Schema-structuur begrijpen schema-structure

De basisstructuur van een schema wordt hieronder beschreven.

Gegevensschema’s data-schema

Voor een <srcschema>De structuur is als volgt:

<srcSchema>
    <enumeration>
        ...          //definition of enumerations
    </enumeration>

    <element>         //definition of the root <element>    (mandatory)

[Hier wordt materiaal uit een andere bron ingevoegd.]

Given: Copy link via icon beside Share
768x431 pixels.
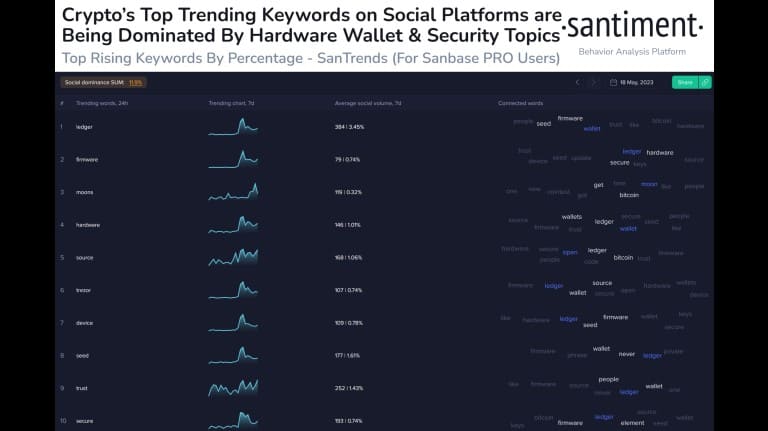Looking at the screenshot, I should (705, 82).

        <compute-string/>  //definition of a compute-string
        <dbindex>
            ...        //definition of indexes
        </dbindex>
        <key>
            ...        //definition of keys
        </key>
        <sysFilter>
            ...           //definition of filters
        </sysFilter>
        <attribute>
            ...             //definition of fields
        </attribute>

            <element>           //definition of sub-<element>
                  <attribute>           //(collection, links or XML)
                  ...                         //and additional fields
                  </attribute>
                ...
            </element>

    </element>

        <methods>                 //definition of SOAP methods
            <method>
                ...
            </method>
            ...
    </methods>

</srcSchema>

Het XML-document van een gegevensschema moet het <srcschema> hoofdelement met de name en namespace attributen om de schemanaam en zijn namespace te bevolken.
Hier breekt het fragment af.